--- EXCERPT TO READ Enclosed Below ---

Palomar Monkeyflower [Mimulus diffusus Grant]

Palomar Monkeyflower [Mimulus diffusus Grant]

Listing CNPS List 4 R-E-D Code 1-1-1

State/Federal. Status -- None SCROPHULARIACEAE Apr.-Jun.

Global Rank G3G5Q State Rank S?

Distribution: San Diego County, Orange County, and Riverside County; Baja California, Mexico; also outside Southern California in the Sierra Nevada foothills, the Tehachapi Mountains, western Mohave, and outer South Coast Ranges

Habitat: Lower Montane Coniferous Forest and Chaparral understory are typically utilized by this small but colorful annual. Near Warner's Hot Springs this plant was flowering on the partially shaded, moist embankments of Agua Caliente Creek in a riparian woodland; south of Green Valley Campground it was found in xeric openings in the Chamise dominated chaparral. At Shrine Camp it occurred beneath conifers near very mesic meadows. These very different habitats may indicate some genetic variation occurs within these populations, or that it can tolerate a wide variety of microhabitats. Soil types utilized include Reiff fine sandy loam at Shrine Camp, and Tujunga Sand at Agua Caliente Creek.

--- End of Enclosed EXCERPT TO READ ---
--- GIVEN DATA Enclosed Below ---

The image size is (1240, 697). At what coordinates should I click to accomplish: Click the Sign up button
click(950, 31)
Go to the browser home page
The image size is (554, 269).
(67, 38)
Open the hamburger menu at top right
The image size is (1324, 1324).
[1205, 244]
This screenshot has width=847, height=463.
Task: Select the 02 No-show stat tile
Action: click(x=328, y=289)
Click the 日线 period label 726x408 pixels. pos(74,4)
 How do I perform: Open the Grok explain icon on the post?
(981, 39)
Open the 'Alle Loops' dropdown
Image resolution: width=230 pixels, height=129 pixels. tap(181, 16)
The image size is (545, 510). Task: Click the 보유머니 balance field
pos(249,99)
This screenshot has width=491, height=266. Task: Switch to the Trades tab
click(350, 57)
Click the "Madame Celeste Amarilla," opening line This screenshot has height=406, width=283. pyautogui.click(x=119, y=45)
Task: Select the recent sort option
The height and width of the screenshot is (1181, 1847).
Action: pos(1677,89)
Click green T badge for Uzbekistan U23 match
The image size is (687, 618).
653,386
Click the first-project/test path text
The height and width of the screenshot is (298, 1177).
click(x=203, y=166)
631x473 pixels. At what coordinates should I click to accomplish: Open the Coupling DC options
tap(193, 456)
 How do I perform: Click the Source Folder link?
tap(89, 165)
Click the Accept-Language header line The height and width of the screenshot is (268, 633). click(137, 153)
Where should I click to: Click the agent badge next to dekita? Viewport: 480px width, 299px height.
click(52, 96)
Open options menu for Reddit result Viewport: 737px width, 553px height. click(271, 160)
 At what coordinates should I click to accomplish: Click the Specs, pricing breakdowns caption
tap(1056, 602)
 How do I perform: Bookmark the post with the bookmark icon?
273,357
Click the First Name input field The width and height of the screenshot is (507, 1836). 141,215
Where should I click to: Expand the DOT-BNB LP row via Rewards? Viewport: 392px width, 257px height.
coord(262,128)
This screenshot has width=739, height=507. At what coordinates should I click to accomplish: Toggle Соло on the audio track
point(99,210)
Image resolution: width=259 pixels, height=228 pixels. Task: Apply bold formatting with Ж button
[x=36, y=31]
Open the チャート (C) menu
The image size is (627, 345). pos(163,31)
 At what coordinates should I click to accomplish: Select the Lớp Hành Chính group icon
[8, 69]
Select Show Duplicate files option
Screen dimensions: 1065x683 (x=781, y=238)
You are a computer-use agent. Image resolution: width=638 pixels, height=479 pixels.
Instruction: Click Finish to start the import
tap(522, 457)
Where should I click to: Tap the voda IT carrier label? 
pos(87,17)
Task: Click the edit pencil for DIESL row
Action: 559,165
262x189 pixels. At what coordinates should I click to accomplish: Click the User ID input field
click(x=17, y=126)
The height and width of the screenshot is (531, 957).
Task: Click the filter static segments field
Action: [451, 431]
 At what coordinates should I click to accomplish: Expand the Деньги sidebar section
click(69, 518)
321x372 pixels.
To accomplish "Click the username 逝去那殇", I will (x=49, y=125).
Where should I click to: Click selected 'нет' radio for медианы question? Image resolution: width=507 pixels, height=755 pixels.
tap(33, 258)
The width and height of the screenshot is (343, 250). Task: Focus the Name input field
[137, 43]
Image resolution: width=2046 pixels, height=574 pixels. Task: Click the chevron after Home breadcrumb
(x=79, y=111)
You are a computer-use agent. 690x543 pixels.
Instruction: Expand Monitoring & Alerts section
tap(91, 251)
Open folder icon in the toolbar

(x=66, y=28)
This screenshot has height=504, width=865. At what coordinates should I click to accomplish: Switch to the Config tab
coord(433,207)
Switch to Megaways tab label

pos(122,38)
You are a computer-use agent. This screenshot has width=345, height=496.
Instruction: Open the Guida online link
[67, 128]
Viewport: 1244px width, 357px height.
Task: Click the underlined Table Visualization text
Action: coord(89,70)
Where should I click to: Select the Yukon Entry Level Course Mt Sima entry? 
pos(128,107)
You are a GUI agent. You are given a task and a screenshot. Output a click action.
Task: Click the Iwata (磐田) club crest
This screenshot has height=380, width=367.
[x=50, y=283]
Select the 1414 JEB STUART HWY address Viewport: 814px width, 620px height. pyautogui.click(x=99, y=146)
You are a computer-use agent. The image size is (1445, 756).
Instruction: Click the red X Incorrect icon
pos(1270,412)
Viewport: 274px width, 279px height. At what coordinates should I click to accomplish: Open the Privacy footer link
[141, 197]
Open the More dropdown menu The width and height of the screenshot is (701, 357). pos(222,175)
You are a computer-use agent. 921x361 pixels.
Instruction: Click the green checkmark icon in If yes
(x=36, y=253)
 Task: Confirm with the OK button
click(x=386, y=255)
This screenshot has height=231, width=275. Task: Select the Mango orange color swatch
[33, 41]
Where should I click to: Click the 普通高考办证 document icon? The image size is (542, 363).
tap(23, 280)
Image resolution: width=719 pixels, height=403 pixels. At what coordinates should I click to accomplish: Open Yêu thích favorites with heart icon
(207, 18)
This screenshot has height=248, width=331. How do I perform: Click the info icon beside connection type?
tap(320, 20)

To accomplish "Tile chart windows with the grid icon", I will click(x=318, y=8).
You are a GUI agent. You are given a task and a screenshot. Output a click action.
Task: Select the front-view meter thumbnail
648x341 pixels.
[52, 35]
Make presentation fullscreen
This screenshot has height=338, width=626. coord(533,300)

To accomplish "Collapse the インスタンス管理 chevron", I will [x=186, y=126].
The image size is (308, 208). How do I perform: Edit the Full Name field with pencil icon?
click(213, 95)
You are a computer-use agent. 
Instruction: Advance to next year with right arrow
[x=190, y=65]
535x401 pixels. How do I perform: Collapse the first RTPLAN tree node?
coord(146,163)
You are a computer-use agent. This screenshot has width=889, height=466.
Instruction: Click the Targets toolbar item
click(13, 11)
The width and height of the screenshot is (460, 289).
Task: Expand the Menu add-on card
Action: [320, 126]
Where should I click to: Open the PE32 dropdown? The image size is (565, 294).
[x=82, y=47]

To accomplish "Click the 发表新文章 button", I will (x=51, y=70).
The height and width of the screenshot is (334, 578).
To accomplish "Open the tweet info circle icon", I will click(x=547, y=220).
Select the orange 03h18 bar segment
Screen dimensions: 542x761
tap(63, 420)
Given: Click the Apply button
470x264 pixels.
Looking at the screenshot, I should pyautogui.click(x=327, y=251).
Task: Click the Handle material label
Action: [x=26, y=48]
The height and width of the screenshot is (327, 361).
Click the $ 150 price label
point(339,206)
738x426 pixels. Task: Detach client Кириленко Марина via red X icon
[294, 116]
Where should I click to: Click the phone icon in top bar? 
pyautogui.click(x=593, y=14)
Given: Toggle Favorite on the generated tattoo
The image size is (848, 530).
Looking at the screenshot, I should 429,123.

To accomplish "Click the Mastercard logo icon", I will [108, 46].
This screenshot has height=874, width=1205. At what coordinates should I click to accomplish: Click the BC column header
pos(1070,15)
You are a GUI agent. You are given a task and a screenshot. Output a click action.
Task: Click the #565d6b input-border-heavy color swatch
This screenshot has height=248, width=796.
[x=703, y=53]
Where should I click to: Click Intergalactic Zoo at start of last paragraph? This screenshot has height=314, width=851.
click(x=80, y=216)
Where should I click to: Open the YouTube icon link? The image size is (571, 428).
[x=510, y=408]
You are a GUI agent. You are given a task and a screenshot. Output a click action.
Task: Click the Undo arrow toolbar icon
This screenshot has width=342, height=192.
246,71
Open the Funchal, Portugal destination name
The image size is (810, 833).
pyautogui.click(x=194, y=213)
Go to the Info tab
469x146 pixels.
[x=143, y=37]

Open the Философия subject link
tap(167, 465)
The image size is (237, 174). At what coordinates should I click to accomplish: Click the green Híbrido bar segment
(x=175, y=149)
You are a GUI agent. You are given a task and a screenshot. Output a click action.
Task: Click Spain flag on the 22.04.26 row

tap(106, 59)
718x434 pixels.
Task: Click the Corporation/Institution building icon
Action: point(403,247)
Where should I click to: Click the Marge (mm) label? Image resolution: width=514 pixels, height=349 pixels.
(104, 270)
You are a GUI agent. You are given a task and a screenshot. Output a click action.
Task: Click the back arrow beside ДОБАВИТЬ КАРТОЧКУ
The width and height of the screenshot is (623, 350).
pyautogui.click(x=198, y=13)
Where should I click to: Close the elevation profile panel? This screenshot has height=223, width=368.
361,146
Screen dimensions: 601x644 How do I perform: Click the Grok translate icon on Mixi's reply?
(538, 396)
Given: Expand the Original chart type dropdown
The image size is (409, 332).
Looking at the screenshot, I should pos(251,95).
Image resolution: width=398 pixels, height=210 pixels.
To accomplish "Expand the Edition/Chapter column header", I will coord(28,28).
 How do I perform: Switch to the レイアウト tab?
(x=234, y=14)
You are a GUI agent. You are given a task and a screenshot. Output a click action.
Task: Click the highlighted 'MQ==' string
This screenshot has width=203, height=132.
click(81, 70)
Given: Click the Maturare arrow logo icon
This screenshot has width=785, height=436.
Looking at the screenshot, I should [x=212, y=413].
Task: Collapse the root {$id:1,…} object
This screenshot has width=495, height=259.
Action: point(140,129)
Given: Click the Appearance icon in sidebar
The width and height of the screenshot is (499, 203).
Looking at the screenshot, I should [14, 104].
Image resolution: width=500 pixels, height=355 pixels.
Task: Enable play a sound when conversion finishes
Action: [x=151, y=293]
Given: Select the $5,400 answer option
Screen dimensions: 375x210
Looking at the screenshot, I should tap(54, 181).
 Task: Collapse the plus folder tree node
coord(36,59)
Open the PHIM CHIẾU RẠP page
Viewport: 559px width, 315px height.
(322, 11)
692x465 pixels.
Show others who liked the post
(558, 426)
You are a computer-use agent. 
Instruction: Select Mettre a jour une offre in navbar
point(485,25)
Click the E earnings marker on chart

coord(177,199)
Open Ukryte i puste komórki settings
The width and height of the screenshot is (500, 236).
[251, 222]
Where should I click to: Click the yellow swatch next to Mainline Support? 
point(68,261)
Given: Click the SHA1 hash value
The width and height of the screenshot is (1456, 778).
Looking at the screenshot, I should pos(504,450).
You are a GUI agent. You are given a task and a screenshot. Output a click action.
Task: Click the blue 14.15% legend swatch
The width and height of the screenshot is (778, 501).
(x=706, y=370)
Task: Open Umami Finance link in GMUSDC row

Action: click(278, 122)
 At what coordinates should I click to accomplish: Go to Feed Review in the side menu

--- End of Enclosed GIVEN DATA ---

— WHAT TO DO —
1. Turn the paragraph of the Palomar monkeyflower profile that begins "Habitat: Lower Montane Coniferous Forest" into a short bulleted list that keeps its main facts.
2. Transcribe everything in the Palomar monkeyflower profile from "Habitat: Lower Montane" down to "Agua Caliente Creek.", word for word.

— SOLUTION LIST —
1.
- Usual habitat: understory of Lower Montane Coniferous Forest and Chaparral; the plant is a small, colorful annual.
- Near Warner's Hot Springs: flowering on partly shaded, moist banks of Agua Caliente Creek in riparian woodland.
- South of Green Valley Campground: found in dry openings in Chamise-dominated chaparral.
- At Shrine Camp: growing under conifers near very wet meadows.
- These different habitats may point to genetic variation within the populations, or to tolerance of many microhabitats.
- Soils: Reiff fine sandy loam at Shrine Camp and Tujunga Sand at Agua Caliente Creek.

2.
Habitat: Lower Montane Coniferous Forest and Chaparral understory are typically utilized by this small but colorful annual. Near Warner's Hot Springs this plant was flowering on the partially shaded, moist embankments of Agua Caliente Creek in a riparian woodland; south of Green Valley Campground it was found in xeric openings in the Chamise dominated chaparral. At Shrine Camp it occurred beneath conifers near very mesic meadows. These very different habitats may indicate some genetic variation occurs within these populations, or that it can tolerate a wide variety of microhabitats. Soil types utilized include Reiff fine sandy loam at Shrine Camp, and Tujunga Sand at Agua Caliente Creek.